(Pixel coordinate grounding data)
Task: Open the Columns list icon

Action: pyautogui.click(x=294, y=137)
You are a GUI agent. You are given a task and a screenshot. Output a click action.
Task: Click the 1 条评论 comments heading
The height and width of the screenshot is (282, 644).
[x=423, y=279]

▸ **WORK REQUEST**
Repeat every record exactly, so that nothing is lost or altered.

▸ **ANSWER BOX**
Task: Open the Columns list icon

Action: pyautogui.click(x=294, y=137)
You are a GUI agent. You are given a task and a screenshot. Output a click action.
Task: Click the 1 条评论 comments heading
The height and width of the screenshot is (282, 644).
[x=423, y=279]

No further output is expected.